Task instructions:
Search term "Santuário": please copy every line of the records below that contains it.

Listed entries:
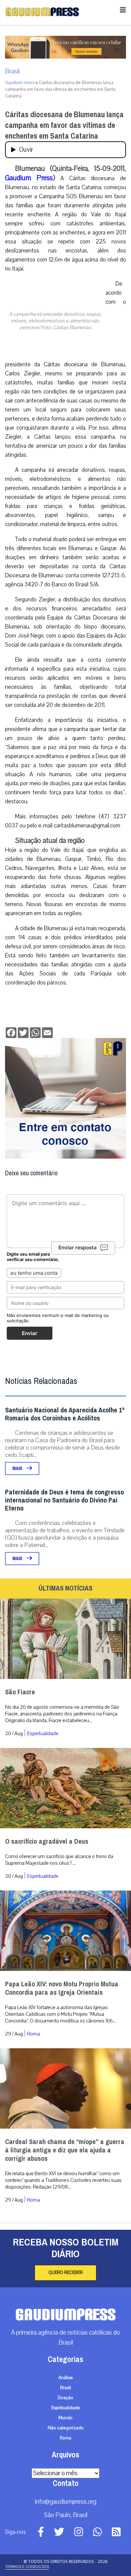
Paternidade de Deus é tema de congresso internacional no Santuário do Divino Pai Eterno (64, 1500)
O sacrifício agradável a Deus (46, 1841)
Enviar (29, 1333)
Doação (65, 2398)
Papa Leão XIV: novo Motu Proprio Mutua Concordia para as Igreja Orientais (61, 1988)
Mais (17, 1468)
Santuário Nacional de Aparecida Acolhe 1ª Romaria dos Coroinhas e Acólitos (64, 1414)
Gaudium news (19, 83)
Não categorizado (66, 2428)
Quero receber (65, 2273)
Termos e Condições (27, 2566)
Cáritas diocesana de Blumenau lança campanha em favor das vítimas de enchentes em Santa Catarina (64, 125)
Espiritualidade (42, 1733)
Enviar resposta (77, 1247)
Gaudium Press (29, 177)
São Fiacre (20, 1692)
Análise (65, 2378)
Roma (33, 2034)
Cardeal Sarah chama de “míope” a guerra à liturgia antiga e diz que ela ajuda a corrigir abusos (64, 2150)
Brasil (12, 71)
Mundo (65, 2418)
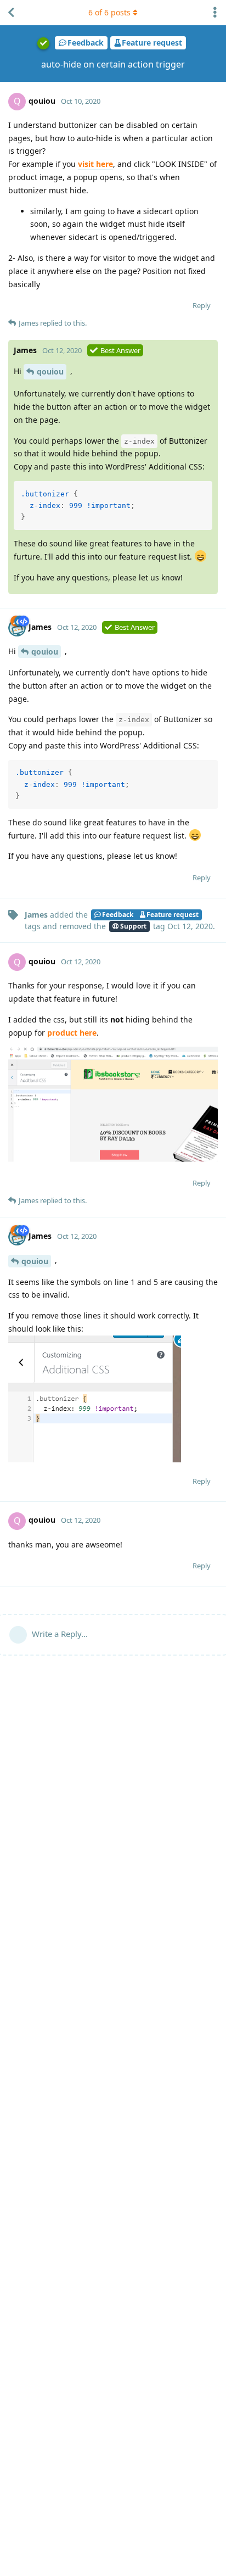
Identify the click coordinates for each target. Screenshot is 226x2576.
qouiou (50, 371)
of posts (109, 12)
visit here (95, 164)
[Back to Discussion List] (11, 12)
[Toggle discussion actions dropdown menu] (215, 12)
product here (72, 1032)
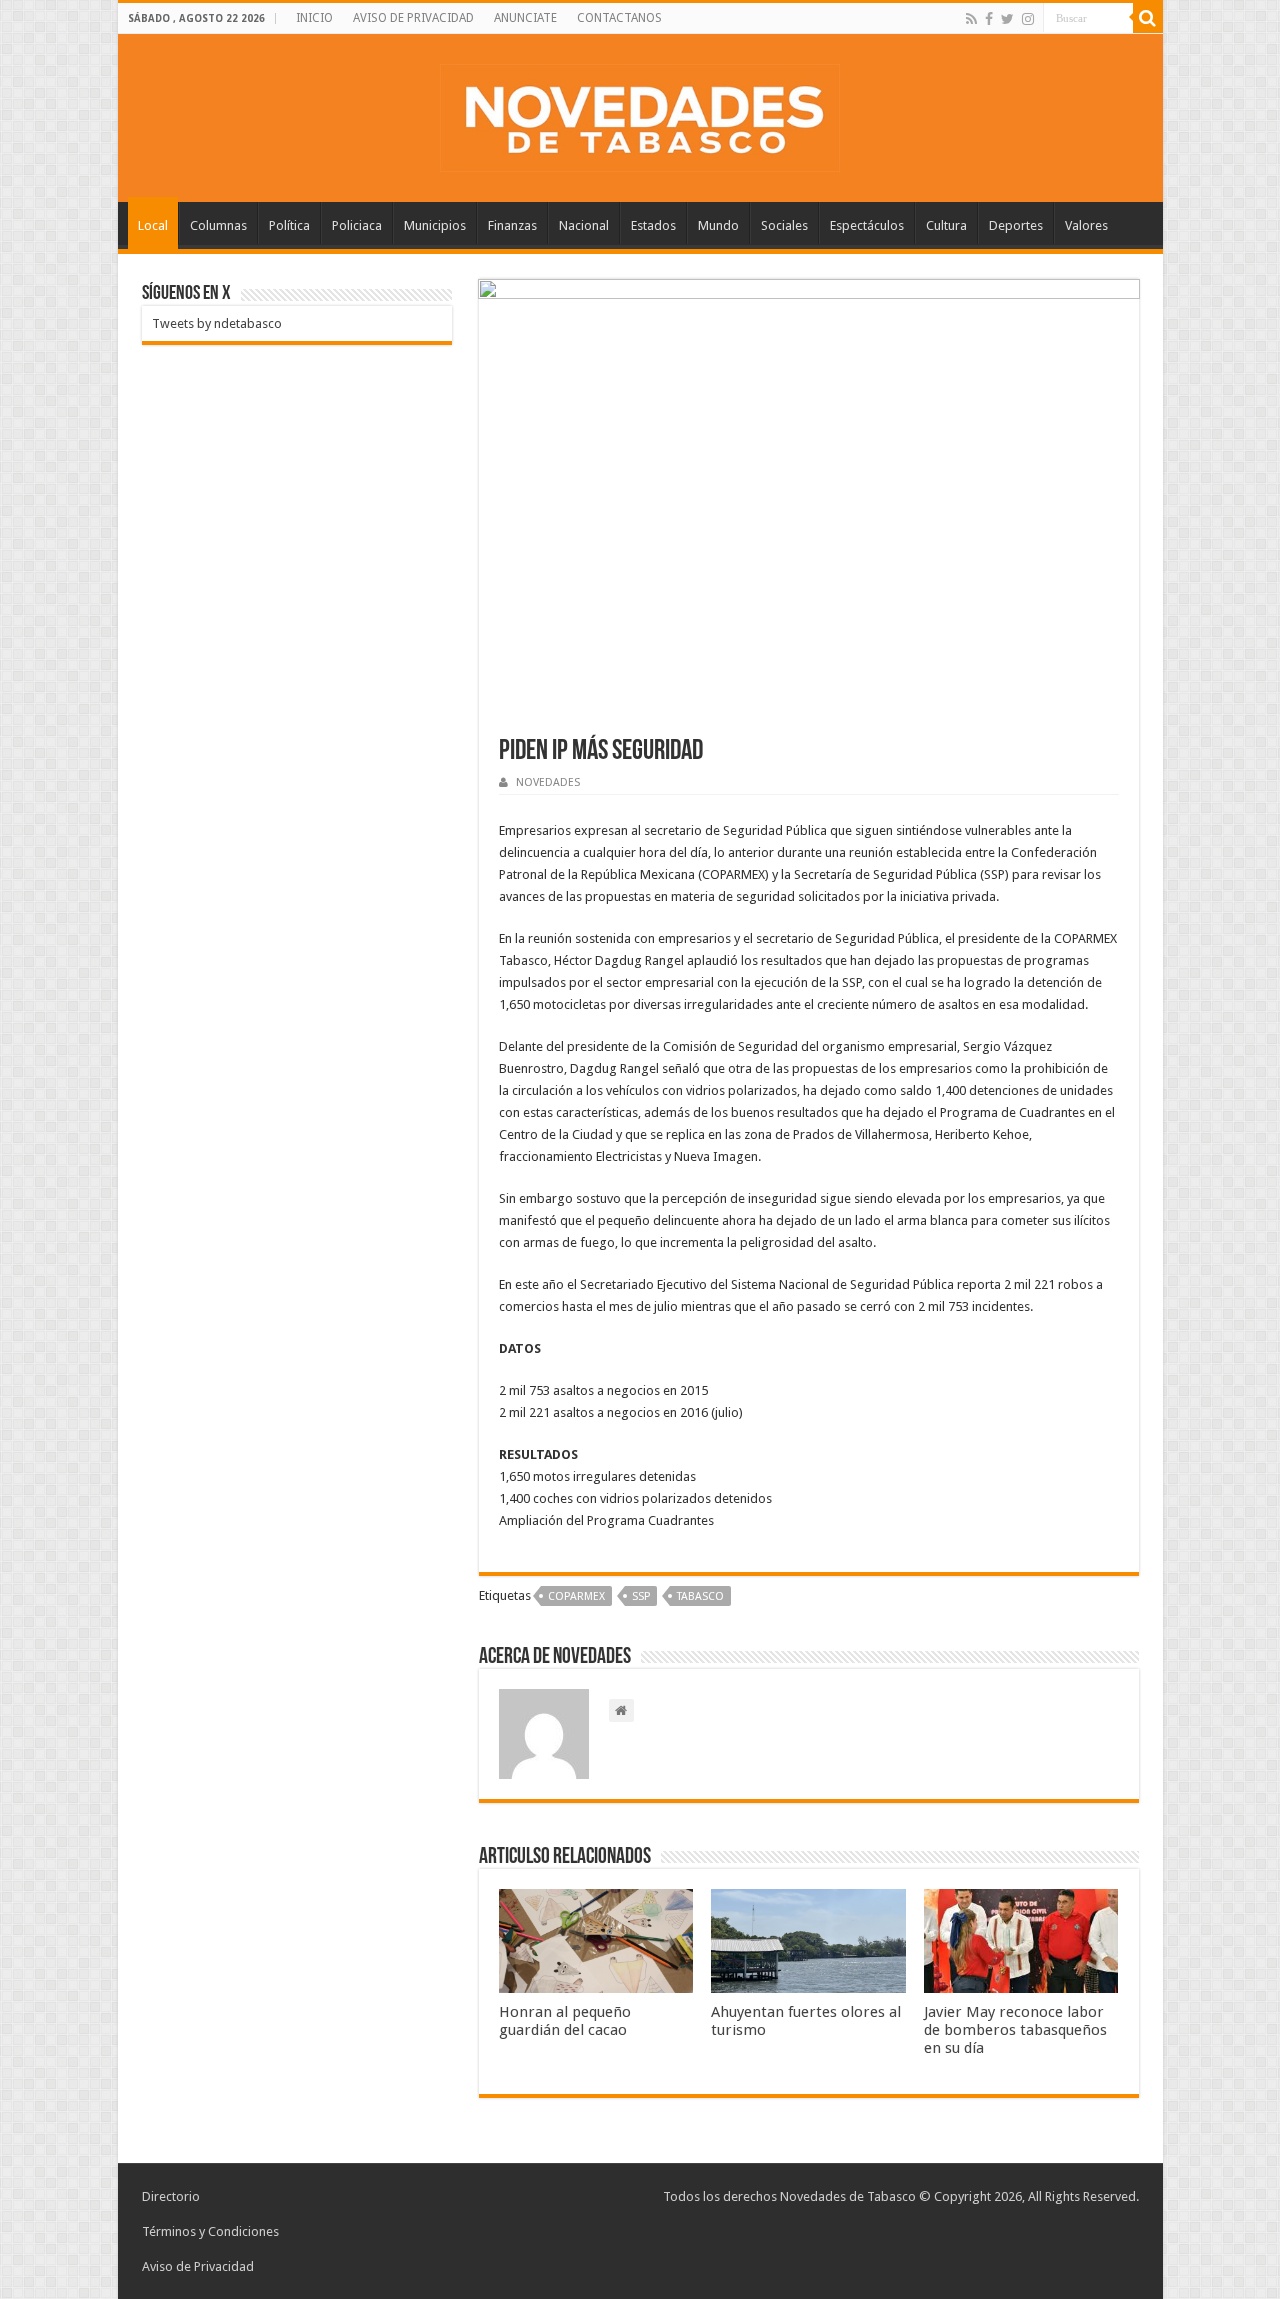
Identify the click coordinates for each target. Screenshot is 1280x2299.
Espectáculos (867, 225)
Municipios (435, 225)
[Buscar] (1148, 18)
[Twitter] (1007, 19)
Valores (1086, 225)
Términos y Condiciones (210, 2231)
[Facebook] (989, 19)
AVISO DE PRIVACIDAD (413, 18)
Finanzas (512, 225)
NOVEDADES (548, 782)
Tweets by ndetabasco (217, 323)
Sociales (784, 225)
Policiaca (357, 225)
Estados (653, 225)
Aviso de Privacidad (198, 2266)
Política (289, 225)
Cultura (946, 225)
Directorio (171, 2196)
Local (153, 225)
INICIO (314, 18)
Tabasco (700, 1596)
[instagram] (1028, 19)
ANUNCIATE (525, 18)
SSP (641, 1596)
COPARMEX (576, 1596)
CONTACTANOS (619, 18)
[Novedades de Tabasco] (640, 114)
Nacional (584, 225)
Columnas (218, 225)
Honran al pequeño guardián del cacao (565, 2021)
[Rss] (971, 19)
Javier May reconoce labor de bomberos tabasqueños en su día (1015, 2030)
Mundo (718, 225)
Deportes (1016, 225)
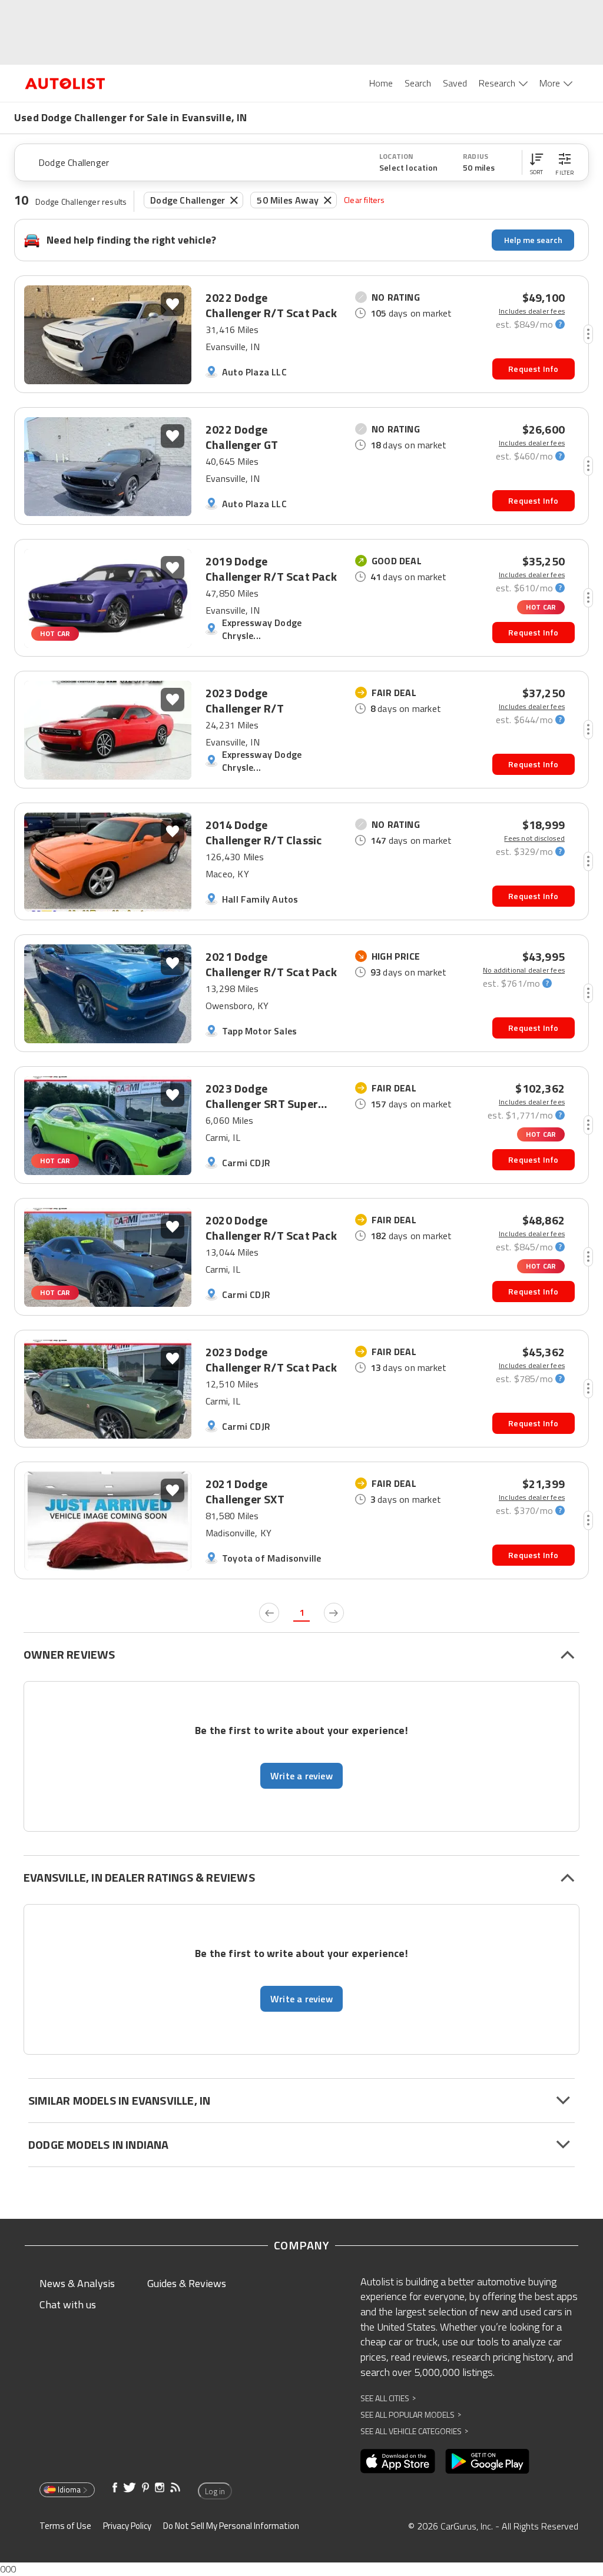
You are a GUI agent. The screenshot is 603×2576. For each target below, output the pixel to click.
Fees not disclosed (534, 838)
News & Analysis (77, 2283)
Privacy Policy (127, 2525)
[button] (536, 162)
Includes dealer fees (532, 311)
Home (381, 83)
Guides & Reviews (186, 2283)
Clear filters (364, 200)
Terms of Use (65, 2525)
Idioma (69, 2489)
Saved (455, 83)
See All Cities (388, 2398)
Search (418, 83)
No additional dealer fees (524, 970)
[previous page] (269, 1613)
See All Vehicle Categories (414, 2431)
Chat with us (67, 2304)
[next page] (334, 1613)
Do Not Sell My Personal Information (231, 2525)
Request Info (533, 368)
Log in (215, 2491)
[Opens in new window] (397, 2461)
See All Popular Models (410, 2414)
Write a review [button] (301, 1776)
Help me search (533, 240)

Solution for this exercise:
Paternidade de Deus é tema de congresso internacional no Santuário do Divino Pai Eterno (64, 1500)
Santuário Nacional de Aparecida Acolhe 1ª Romaria dos Coroinhas e Acólitos (64, 1414)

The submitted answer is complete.